The PEAPOD repressor complex in Arabidopsis stomatal development

Josué Saiz-Pérez  1 Carmen Fenoll  1 Montaña Mena  1
Affiliations
Review

The PEAPOD repressor complex in Arabidopsis stomatal development

Josué Saiz-Pérez et al. Front Plant Sci. .

Abstract

Stomata comprise two guard cells that function as microscopic valves in the plant epidermis, connecting mesophyll interstices to the atmosphere. Stomata regulate gas exchange and evapotranspiration, directly impacting photosynthesis and leaf temperature regulation, and their function is thus crucial for plant adaptability and fitness. In Arabidopsis, stomatal development is primarily driven by three basic helix-loop-helix transcription factors: SPEECHLESS (SPCH), MUTE, and FAMA, and occurs within the broader context of leaf development. During leaf development, a characteristic division-to-differentiation transition zone, marked by the first cell cycle arrest front (1st AF), progresses from the apex to the base of the leaf blade.

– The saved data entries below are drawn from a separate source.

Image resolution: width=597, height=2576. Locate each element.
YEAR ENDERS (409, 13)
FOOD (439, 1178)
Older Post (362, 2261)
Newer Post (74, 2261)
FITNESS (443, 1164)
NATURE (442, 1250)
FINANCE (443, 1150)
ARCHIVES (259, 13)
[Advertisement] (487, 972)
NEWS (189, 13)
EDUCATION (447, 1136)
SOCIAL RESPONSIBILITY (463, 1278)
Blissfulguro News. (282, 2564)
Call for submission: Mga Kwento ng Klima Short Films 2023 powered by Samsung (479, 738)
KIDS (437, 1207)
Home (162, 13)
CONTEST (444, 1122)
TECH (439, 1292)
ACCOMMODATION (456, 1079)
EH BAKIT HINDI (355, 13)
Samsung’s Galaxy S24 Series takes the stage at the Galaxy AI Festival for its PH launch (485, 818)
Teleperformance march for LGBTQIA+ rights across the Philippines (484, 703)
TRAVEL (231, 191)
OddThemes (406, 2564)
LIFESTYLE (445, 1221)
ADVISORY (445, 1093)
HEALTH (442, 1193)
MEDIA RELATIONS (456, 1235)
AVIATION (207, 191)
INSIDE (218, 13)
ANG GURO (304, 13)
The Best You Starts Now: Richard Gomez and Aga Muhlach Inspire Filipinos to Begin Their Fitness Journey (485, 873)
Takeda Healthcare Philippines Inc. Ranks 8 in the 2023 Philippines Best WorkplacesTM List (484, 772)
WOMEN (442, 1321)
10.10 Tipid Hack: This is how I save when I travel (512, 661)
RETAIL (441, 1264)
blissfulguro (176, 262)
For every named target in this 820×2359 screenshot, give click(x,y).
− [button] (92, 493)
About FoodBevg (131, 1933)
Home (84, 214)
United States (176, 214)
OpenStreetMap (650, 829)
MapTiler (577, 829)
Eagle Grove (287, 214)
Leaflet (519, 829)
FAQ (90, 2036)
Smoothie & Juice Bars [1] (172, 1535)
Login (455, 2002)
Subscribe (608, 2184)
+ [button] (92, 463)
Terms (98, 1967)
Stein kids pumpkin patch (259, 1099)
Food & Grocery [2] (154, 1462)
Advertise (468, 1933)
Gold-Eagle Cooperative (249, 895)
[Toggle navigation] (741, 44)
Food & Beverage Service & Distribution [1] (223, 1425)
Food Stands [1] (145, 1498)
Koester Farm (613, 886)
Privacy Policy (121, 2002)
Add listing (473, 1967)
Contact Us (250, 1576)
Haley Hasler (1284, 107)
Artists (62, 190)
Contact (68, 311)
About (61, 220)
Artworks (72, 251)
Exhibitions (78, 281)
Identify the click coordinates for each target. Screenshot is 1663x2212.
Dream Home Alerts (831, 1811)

The repeated division of meristemoids (M), self-renewing cells of stomatal lineages, is not halted during 1st AF, requiring a second arrest front, which is associated with activity of the PEAPOD (PPD) proteins, PEAPOD1 (PPD1) and PEAPOD2 (PPD2), which form a transcriptional repressor complex that halts M stem cell-like activity; however, the relationship between PPDs and stomatal development has not been fully elucidated. Here, we review data on PPD-mediated regulation of light signaling and the cell cycle and the influence of these factors on stomatal development.

Keywords: PEAPOD; asymmetric cell division; cell cycle; leaf development; light signaling; stomatal development.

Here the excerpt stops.